* begin RECORDS FOR THE TASK *

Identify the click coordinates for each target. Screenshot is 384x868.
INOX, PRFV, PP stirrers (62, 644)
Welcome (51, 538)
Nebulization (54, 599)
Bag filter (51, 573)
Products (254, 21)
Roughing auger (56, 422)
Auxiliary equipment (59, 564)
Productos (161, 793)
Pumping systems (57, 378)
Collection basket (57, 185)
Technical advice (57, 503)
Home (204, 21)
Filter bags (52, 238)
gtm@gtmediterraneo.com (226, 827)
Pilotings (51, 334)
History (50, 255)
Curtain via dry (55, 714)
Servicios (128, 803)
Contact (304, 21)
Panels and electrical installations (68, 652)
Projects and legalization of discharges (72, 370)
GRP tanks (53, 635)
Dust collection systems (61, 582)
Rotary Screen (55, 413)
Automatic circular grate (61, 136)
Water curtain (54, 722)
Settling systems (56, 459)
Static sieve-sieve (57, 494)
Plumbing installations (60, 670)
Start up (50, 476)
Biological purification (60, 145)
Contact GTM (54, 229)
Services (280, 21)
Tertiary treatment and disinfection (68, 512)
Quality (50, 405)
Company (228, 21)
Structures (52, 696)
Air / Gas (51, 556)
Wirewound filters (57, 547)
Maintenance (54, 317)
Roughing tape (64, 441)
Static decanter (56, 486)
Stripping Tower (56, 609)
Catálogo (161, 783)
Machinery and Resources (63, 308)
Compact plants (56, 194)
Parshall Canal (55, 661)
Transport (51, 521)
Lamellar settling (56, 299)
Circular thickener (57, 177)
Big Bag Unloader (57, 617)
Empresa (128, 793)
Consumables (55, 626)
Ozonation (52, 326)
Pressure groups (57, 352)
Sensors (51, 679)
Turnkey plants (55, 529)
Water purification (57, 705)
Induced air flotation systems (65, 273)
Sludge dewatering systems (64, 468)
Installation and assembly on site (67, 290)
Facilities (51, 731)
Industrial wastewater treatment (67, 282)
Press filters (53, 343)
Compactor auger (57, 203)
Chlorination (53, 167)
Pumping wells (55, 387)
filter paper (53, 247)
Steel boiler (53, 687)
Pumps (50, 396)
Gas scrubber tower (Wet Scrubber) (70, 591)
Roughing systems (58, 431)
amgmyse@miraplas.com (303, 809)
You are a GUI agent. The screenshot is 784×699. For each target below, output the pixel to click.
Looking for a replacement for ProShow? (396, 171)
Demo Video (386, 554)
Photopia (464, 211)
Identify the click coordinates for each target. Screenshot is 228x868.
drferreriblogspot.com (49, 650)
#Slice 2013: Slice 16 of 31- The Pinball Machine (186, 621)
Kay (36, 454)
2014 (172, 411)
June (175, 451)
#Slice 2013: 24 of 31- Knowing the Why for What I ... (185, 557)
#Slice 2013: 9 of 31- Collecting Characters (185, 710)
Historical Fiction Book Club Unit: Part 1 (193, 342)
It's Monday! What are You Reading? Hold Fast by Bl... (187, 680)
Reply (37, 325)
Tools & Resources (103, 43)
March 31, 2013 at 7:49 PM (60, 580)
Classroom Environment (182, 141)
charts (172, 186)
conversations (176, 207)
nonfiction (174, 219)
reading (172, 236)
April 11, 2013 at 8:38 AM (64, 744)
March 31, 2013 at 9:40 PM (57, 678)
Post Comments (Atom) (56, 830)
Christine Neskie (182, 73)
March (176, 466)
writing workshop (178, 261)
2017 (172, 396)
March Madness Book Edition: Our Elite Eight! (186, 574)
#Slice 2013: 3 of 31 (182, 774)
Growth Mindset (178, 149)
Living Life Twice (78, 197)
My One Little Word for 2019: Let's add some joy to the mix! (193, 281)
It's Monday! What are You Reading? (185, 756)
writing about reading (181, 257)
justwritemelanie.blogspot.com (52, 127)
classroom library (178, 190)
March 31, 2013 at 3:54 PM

* end RECORDS FOR THE TASK *

> _TASK GOAL_: Rescale the part of the listing that opens with the line containing "Technical advice (57, 503)" and closes with the line containing "#Slice 2013: 24", both lines included. Rewrite every line in that span, including the requests, and multiply each answer coordinate by 1.05, rounding to whole numbers with halves rounded up.

> _EXERCISE ANSWER_:
Technical advice (60, 528)
Home (214, 22)
Filter bags (55, 250)
gtm@gtmediterraneo.com (237, 868)
Pilotings (54, 351)
History (53, 268)
Curtain via dry (58, 750)
Servicios (134, 843)
Contact (319, 22)
Panels and electrical installations (71, 685)
Projects and legalization of discharges (76, 389)
GRP tanks (56, 667)
Dust collection systems (64, 611)
Rotary Screen (58, 434)
Automatic circular grate (64, 143)
Water curtain (57, 758)
Settling systems (59, 482)
Static sieve-sieve (60, 519)
Plumbing installations (63, 704)
Start up (53, 500)
Biological purification (63, 152)
Contact GTM (57, 240)
Services (294, 22)
Tertiary treatment and disinfection (71, 538)
Quality (53, 425)
Company (239, 22)
Structures (55, 731)
Air / Gas (54, 584)
Wirewound filters (60, 574)
Maintenance (57, 333)
Roughing tape (67, 463)
Static decanter (59, 510)
Stripping Tower (59, 639)
Catálogo (169, 822)
Machinery and Resources (66, 323)
Compact plants (59, 204)
Parshall Canal (58, 694)
Transport (54, 547)
Lamellar settling (59, 314)
Circular thickener (60, 186)
Big Bag Unloader (60, 648)
Empresa (134, 833)
Consumables (58, 657)
Ozonation (55, 342)
Pressure groups (60, 370)
Sensors (54, 713)
Turnkey plants (58, 555)
Water purification (60, 740)
Induced air flotation systems (68, 287)
Sludge dewatering systems (67, 491)
Installation and assembly on site (70, 305)
Facilities (54, 768)
Industrial wastewater treatment (70, 296)
Press filters (56, 360)
Compactor auger (60, 213)
Chlorination (56, 175)
Pumping wells (58, 406)
filter paper (56, 259)
Steel boiler (56, 721)
Pumps (53, 416)
Gas scrubber tower (Wet Scrubber) (74, 621)
Roughing systems (61, 453)
amgmyse@miraplas.com (318, 849)
You are a GUI agent. The screenshot is 784×699. For each target below, output the pixel to click.
Looking for a replacement for ProShow? (416, 180)
Demo Video (405, 582)
Photopia (487, 222)
Identify the click coordinates for each target. Screenshot is 228x868.
drferreriblogspot.com (51, 683)
#Slice 2013: Slice 16 of 31- The Pinball Machine (195, 652)
Kay (38, 477)
2014 (181, 432)
June (184, 474)
#Slice 2013: 24 of 31- Knowing the Why for What I ... (194, 585)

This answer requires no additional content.